··· Study material ···

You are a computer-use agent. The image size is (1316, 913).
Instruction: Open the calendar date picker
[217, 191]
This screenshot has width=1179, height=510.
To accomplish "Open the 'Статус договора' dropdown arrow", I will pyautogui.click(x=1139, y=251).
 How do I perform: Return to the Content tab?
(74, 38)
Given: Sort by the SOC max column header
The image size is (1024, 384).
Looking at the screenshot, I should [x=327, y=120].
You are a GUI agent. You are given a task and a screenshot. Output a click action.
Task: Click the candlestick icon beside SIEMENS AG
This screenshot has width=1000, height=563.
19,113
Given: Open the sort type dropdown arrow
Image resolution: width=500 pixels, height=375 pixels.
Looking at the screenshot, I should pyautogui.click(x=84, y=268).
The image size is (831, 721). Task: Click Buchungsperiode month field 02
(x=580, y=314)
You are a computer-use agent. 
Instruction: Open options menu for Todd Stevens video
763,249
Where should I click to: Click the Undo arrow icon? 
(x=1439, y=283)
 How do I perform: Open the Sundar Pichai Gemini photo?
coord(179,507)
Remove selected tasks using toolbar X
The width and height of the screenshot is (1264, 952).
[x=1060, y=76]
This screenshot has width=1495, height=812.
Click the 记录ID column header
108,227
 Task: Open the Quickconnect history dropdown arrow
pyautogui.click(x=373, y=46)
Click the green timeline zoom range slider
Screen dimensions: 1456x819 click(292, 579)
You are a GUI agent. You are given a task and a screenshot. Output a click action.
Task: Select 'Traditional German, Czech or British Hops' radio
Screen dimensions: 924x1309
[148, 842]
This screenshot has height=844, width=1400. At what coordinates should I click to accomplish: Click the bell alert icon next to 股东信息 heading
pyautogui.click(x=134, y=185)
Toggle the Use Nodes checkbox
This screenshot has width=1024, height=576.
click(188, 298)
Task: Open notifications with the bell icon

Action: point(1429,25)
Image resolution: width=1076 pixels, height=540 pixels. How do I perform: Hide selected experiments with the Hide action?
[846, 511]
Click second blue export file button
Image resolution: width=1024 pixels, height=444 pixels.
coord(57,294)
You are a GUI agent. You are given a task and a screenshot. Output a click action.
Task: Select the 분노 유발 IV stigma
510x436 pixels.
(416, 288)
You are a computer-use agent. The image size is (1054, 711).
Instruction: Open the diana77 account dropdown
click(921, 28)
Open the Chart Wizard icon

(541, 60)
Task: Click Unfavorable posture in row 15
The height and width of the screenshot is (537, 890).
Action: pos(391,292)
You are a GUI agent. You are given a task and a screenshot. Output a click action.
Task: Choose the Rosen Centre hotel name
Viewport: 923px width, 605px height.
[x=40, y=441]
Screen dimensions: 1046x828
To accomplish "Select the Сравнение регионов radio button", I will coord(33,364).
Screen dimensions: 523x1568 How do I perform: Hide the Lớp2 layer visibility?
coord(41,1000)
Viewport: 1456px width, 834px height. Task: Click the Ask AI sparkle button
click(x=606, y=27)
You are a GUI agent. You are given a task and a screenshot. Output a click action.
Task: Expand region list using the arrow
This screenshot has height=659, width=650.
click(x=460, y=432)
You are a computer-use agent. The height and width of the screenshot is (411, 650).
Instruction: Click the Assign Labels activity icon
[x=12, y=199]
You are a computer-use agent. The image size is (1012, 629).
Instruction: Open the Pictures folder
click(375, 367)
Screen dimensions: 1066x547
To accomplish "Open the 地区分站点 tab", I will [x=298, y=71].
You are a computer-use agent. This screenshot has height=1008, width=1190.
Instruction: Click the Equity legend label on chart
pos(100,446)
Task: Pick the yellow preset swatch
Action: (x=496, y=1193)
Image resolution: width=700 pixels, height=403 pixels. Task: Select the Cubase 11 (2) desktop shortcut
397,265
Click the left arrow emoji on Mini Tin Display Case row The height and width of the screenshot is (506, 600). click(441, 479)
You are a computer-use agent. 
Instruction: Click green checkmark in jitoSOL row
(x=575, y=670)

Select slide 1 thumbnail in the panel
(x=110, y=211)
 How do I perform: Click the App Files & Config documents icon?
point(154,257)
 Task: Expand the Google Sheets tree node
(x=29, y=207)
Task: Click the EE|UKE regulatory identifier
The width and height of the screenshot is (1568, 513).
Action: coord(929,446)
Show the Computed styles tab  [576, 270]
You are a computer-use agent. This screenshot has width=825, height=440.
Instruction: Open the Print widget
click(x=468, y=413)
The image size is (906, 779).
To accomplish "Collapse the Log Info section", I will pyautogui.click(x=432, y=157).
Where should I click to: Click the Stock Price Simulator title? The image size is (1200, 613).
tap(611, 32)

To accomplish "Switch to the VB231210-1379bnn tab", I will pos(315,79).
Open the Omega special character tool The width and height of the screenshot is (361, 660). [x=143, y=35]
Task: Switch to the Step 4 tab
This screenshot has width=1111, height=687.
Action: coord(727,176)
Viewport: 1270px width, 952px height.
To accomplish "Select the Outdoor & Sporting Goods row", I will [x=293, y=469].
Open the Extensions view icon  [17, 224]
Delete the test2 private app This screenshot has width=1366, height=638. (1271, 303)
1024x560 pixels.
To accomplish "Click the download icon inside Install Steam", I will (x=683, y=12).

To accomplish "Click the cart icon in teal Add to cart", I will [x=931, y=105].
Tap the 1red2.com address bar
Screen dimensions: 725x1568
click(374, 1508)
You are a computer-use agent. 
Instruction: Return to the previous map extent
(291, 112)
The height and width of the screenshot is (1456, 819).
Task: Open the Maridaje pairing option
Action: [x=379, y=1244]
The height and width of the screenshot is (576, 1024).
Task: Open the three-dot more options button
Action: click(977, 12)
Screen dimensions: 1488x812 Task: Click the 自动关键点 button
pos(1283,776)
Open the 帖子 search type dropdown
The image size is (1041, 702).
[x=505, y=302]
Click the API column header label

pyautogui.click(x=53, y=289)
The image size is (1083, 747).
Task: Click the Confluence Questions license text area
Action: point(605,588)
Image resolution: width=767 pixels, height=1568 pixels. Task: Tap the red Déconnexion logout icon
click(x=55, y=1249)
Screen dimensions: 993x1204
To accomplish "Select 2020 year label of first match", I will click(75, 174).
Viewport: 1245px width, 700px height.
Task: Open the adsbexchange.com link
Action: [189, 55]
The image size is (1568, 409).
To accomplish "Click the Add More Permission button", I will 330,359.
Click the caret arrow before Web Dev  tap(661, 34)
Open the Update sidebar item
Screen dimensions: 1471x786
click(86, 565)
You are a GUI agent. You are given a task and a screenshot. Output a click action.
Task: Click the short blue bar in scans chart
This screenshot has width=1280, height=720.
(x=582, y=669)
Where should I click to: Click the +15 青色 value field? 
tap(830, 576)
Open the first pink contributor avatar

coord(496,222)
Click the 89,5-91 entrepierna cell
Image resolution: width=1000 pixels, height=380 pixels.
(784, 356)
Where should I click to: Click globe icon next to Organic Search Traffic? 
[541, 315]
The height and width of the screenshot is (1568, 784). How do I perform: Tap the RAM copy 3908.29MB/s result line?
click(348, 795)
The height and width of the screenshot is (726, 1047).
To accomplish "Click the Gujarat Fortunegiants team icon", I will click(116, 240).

···

Set all of the data down again exactly.

> [Output for this exercise]
You are a computer-use agent. The image size is (1316, 913).
Instruction: Open the calendar date picker
[217, 191]
This screenshot has width=1179, height=510.
To accomplish "Open the 'Статус договора' dropdown arrow", I will pyautogui.click(x=1139, y=251).
 How do I perform: Return to the Content tab?
(74, 38)
Given: Sort by the SOC max column header
The image size is (1024, 384).
Looking at the screenshot, I should [x=327, y=120].
You are a GUI agent. You are given a task and a screenshot. Output a click action.
Task: Click the candlestick icon beside SIEMENS AG
This screenshot has width=1000, height=563.
19,113
Given: Open the sort type dropdown arrow
Image resolution: width=500 pixels, height=375 pixels.
Looking at the screenshot, I should pyautogui.click(x=84, y=268).
The image size is (831, 721). Task: Click Buchungsperiode month field 02
(x=580, y=314)
You are a computer-use agent. 
Instruction: Open options menu for Todd Stevens video
763,249
Where should I click to: Click the Undo arrow icon? 
(x=1439, y=283)
 How do I perform: Open the Sundar Pichai Gemini photo?
coord(179,507)
Remove selected tasks using toolbar X
The width and height of the screenshot is (1264, 952).
[x=1060, y=76]
This screenshot has width=1495, height=812.
Click the 记录ID column header
108,227
 Task: Open the Quickconnect history dropdown arrow
pyautogui.click(x=373, y=46)
Click the green timeline zoom range slider
Screen dimensions: 1456x819 click(292, 579)
You are a GUI agent. You are given a task and a screenshot. Output a click action.
Task: Select 'Traditional German, Czech or British Hops' radio
Screen dimensions: 924x1309
[148, 842]
This screenshot has height=844, width=1400. At what coordinates should I click to accomplish: Click the bell alert icon next to 股东信息 heading
pyautogui.click(x=134, y=185)
Toggle the Use Nodes checkbox
This screenshot has width=1024, height=576.
click(188, 298)
Task: Open notifications with the bell icon

Action: point(1429,25)
Image resolution: width=1076 pixels, height=540 pixels. How do I perform: Hide selected experiments with the Hide action?
[846, 511]
Click second blue export file button
Image resolution: width=1024 pixels, height=444 pixels.
coord(57,294)
You are a GUI agent. You are given a task and a screenshot. Output a click action.
Task: Select the 분노 유발 IV stigma
510x436 pixels.
(416, 288)
You are a computer-use agent. The image size is (1054, 711).
Instruction: Open the diana77 account dropdown
click(921, 28)
Open the Chart Wizard icon

(541, 60)
Task: Click Unfavorable posture in row 15
The height and width of the screenshot is (537, 890).
Action: pos(391,292)
You are a GUI agent. You are given a task and a screenshot. Output a click action.
Task: Choose the Rosen Centre hotel name
Viewport: 923px width, 605px height.
[x=40, y=441]
Screen dimensions: 1046x828
To accomplish "Select the Сравнение регионов radio button", I will coord(33,364).
Screen dimensions: 523x1568 How do I perform: Hide the Lớp2 layer visibility?
coord(41,1000)
Viewport: 1456px width, 834px height. Task: Click the Ask AI sparkle button
click(x=606, y=27)
You are a GUI agent. You are given a task and a screenshot. Output a click action.
Task: Expand region list using the arrow
This screenshot has height=659, width=650.
click(x=460, y=432)
You are a computer-use agent. The height and width of the screenshot is (411, 650).
Instruction: Click the Assign Labels activity icon
[x=12, y=199]
You are a computer-use agent. The image size is (1012, 629).
Instruction: Open the Pictures folder
click(375, 367)
Screen dimensions: 1066x547
To accomplish "Open the 地区分站点 tab", I will [x=298, y=71].
You are a computer-use agent. This screenshot has height=1008, width=1190.
Instruction: Click the Equity legend label on chart
pos(100,446)
Task: Pick the yellow preset swatch
Action: (x=496, y=1193)
Image resolution: width=700 pixels, height=403 pixels. Task: Select the Cubase 11 (2) desktop shortcut
397,265
Click the left arrow emoji on Mini Tin Display Case row The height and width of the screenshot is (506, 600). click(441, 479)
You are a computer-use agent. 
Instruction: Click green checkmark in jitoSOL row
(x=575, y=670)

Select slide 1 thumbnail in the panel
(x=110, y=211)
 How do I perform: Click the App Files & Config documents icon?
point(154,257)
 Task: Expand the Google Sheets tree node
(x=29, y=207)
Task: Click the EE|UKE regulatory identifier
The width and height of the screenshot is (1568, 513).
Action: coord(929,446)
Show the Computed styles tab  [576, 270]
You are a computer-use agent. This screenshot has width=825, height=440.
Instruction: Open the Print widget
click(x=468, y=413)
The image size is (906, 779).
To accomplish "Collapse the Log Info section", I will pyautogui.click(x=432, y=157).
Where should I click to: Click the Stock Price Simulator title? The image size is (1200, 613).
tap(611, 32)

To accomplish "Switch to the VB231210-1379bnn tab", I will pos(315,79).
Open the Omega special character tool The width and height of the screenshot is (361, 660). [x=143, y=35]
Task: Switch to the Step 4 tab
This screenshot has width=1111, height=687.
Action: coord(727,176)
Viewport: 1270px width, 952px height.
To accomplish "Select the Outdoor & Sporting Goods row", I will [x=293, y=469].
Open the Extensions view icon  [17, 224]
Delete the test2 private app This screenshot has width=1366, height=638. (1271, 303)
1024x560 pixels.
To accomplish "Click the download icon inside Install Steam", I will (x=683, y=12).

To accomplish "Click the cart icon in teal Add to cart", I will [x=931, y=105].
Tap the 1red2.com address bar
Screen dimensions: 725x1568
click(374, 1508)
You are a computer-use agent. 
Instruction: Return to the previous map extent
(291, 112)
The height and width of the screenshot is (1456, 819).
Task: Open the Maridaje pairing option
Action: [x=379, y=1244]
The height and width of the screenshot is (576, 1024).
Task: Open the three-dot more options button
Action: click(977, 12)
Screen dimensions: 1488x812 Task: Click the 自动关键点 button
pos(1283,776)
Open the 帖子 search type dropdown
The image size is (1041, 702).
[x=505, y=302]
Click the API column header label

pyautogui.click(x=53, y=289)
The image size is (1083, 747).
Task: Click the Confluence Questions license text area
Action: point(605,588)
Image resolution: width=767 pixels, height=1568 pixels. Task: Tap the red Déconnexion logout icon
click(x=55, y=1249)
Screen dimensions: 993x1204
To accomplish "Select 2020 year label of first match", I will click(75, 174).
Viewport: 1245px width, 700px height.
Task: Open the adsbexchange.com link
Action: [189, 55]
The image size is (1568, 409).
To accomplish "Click the Add More Permission button", I will 330,359.
Click the caret arrow before Web Dev  tap(661, 34)
Open the Update sidebar item
Screen dimensions: 1471x786
click(86, 565)
You are a GUI agent. You are given a task and a screenshot. Output a click action.
Task: Click the short blue bar in scans chart
This screenshot has width=1280, height=720.
(x=582, y=669)
Where should I click to: Click the +15 青色 value field? 
tap(830, 576)
Open the first pink contributor avatar

coord(496,222)
Click the 89,5-91 entrepierna cell
Image resolution: width=1000 pixels, height=380 pixels.
(784, 356)
Where should I click to: Click globe icon next to Organic Search Traffic? 
[541, 315]
The height and width of the screenshot is (1568, 784). How do I perform: Tap the RAM copy 3908.29MB/s result line?
click(348, 795)
The height and width of the screenshot is (726, 1047).
To accomplish "Click the Gujarat Fortunegiants team icon", I will click(116, 240).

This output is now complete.